|Da Day JFK Died|
|Written by Bill Kapaku Jr.|
Another one of those often times asked questions in my life, besides when I graduated from high school, has been, "Eh, you rememba wat you was doing da day JFK died?" Remember? In the words of Franklin Delano Roosevelt, that day will "live in infamy" with me.
I was sitting in my third grade class in Nanaikapono Elementary School that fateful November morning. My teacher, Mrs. Balicanta, was a short, fiery Filipino woman. Although she was small in stature, she had a very loud voice. How loud was it? Her voice was almost as loud as Frank Fasi's white double-knit, polyester suits and shoes.
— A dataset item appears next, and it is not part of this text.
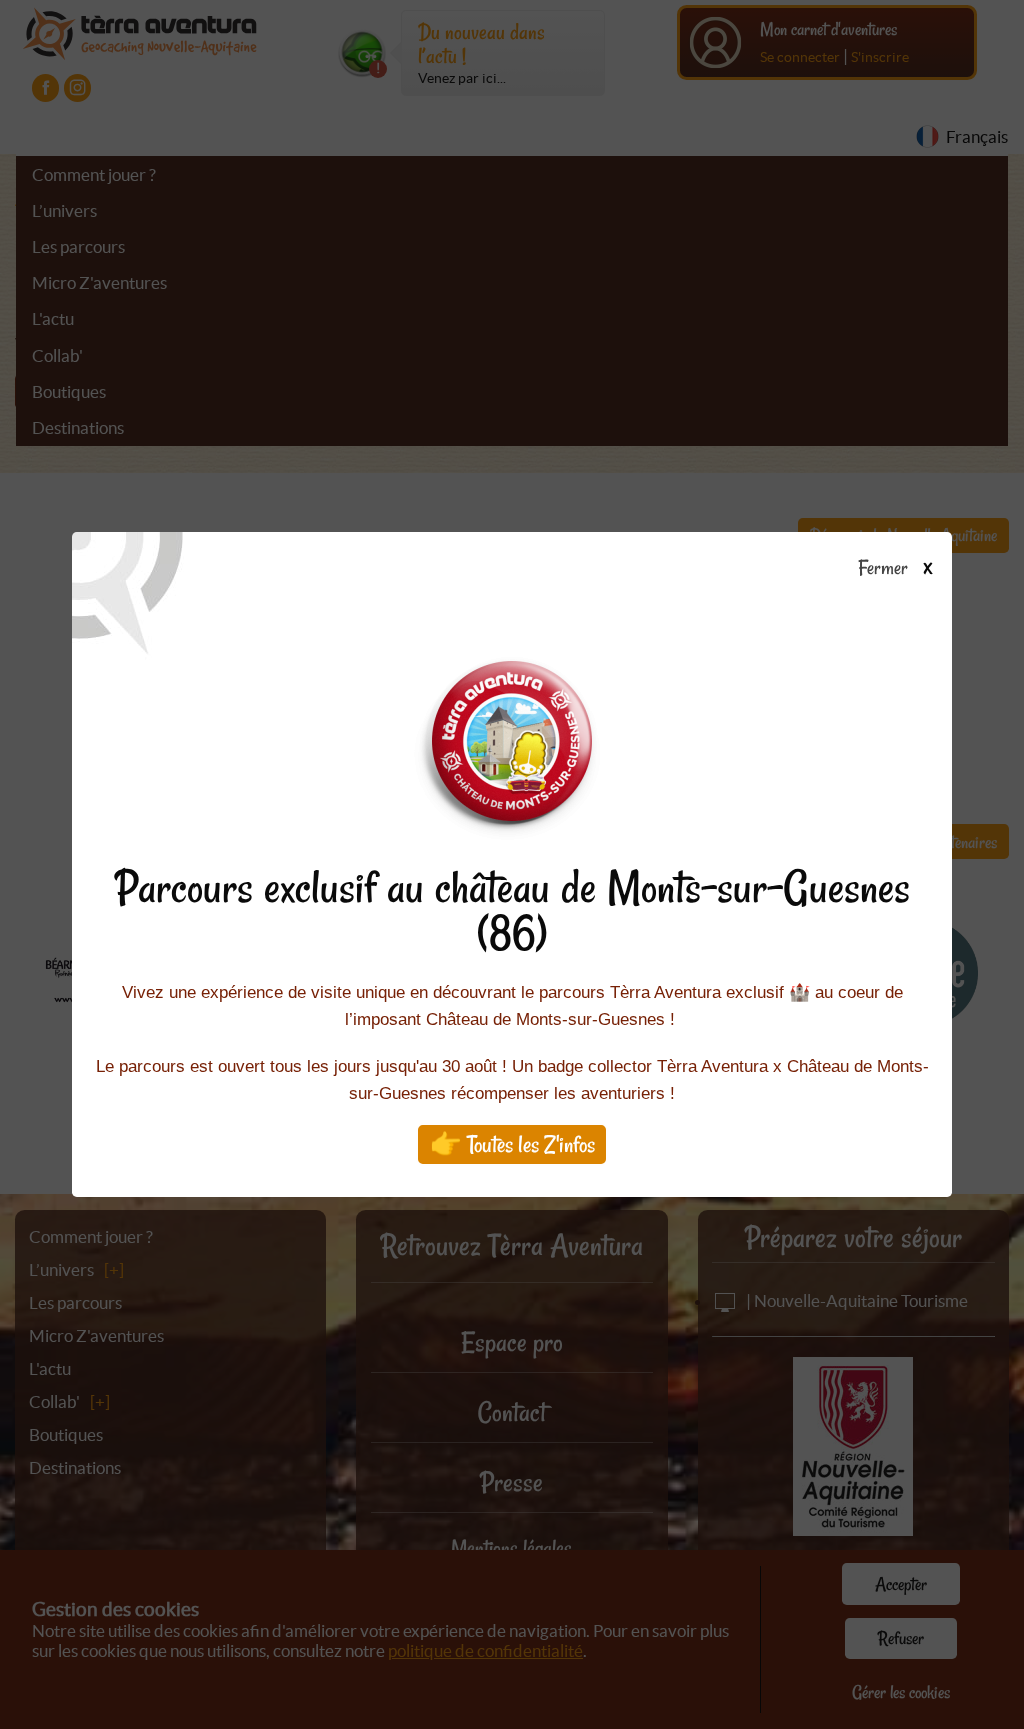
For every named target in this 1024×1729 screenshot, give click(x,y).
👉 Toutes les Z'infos (512, 1144)
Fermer (886, 569)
Mrs. B ruled our class with an iron fist. She was a stern disciplinarian and did not put up with any nonsense from a bunch of hardheaded kids. Plus, she was also married to the vice-principal, which carried an added element of fear. When all means of getting our attention had failed, she always had the ace in the bag with, "I going tell your muddah and faddah!" In those days teachers actually went to your home to discuss things with parents. Imagine 30 Hawaiian kids cringing in fear of their lives everyday with that threat hanging over their heads?
Anyway, Mrs. B was called away to the principal's office that morning and when she returned she was virtually in tears. She announced to the class that President John Fitzgerald Kennedy was assassinated in Dallas, Texas. A hush fell over the class. Me? I was trying to figure out "assassinated" meant? My pea brain quickly guessed that he must have been killed or something because more people started whimpering. So I turned to my best friend Harry and in a giggling whisper told him, "Brah, I going find that guy who wen kill da president and I going put a hurts on him too."
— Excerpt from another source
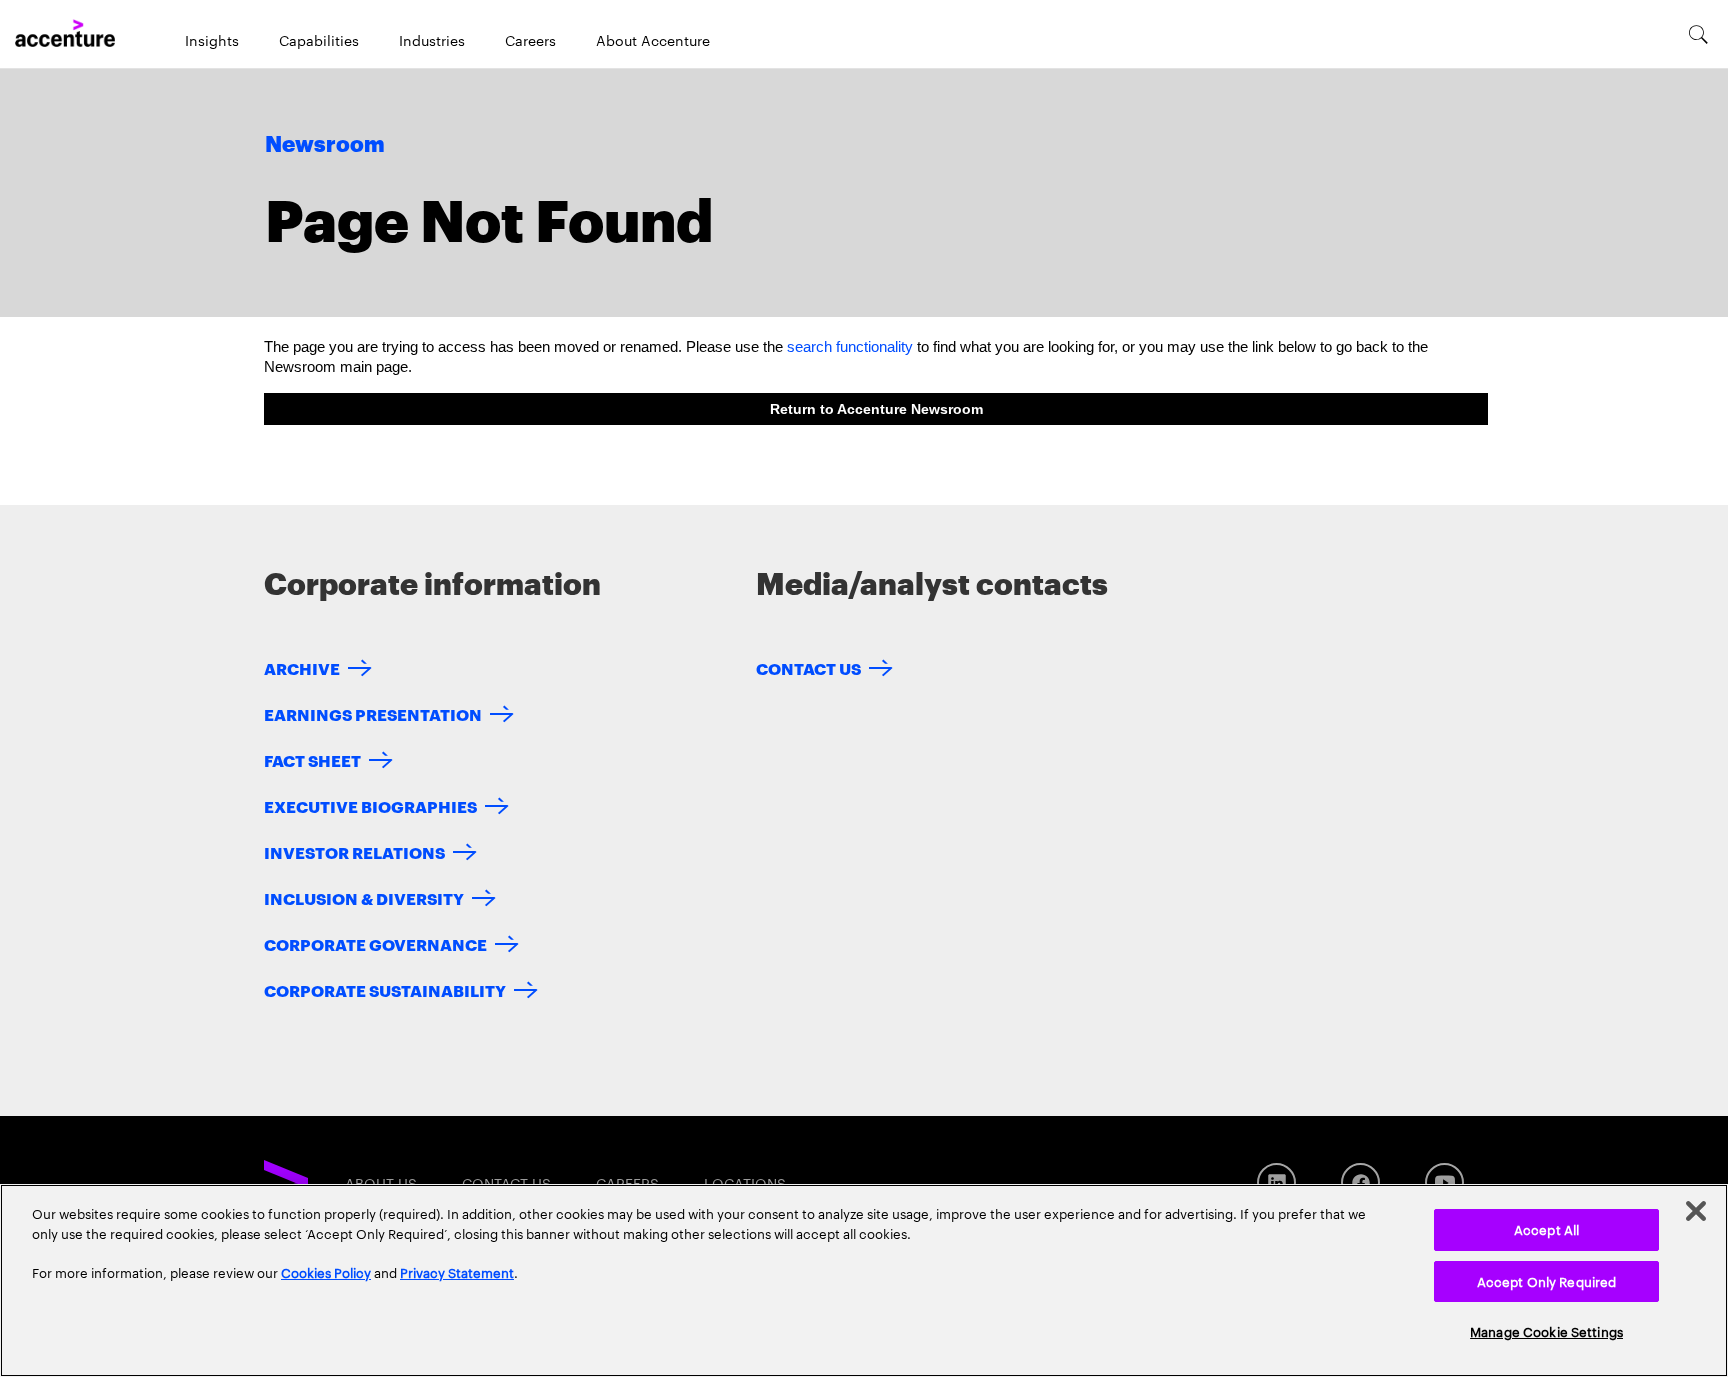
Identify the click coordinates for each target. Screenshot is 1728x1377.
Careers (530, 40)
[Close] (1696, 1211)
All of a sudden there came this horrid shriek, "WILLIAM!!!" and then twenty questions. "Why are you laughing? What's so funny? Have you no remorse? What kind of monster are you? ... blah, blah, blah." I sheepishly answered, "Hah? I nevah do nothing. No was me." But that wasn't true. So Mrs. B ordered me out of the classroom and had me face the wall to ponder all the sins I had committed. I then heard her announce to the rest of my classmates that no one was to play with me, talk to me, or sit with me during lunch. Then, I had a clearer idea of how Isaac K. felt getting paddled in front of the class by the principal for allegedly stealing sixteen cents in the first grade. Man, I felt like I had just committed a major crime.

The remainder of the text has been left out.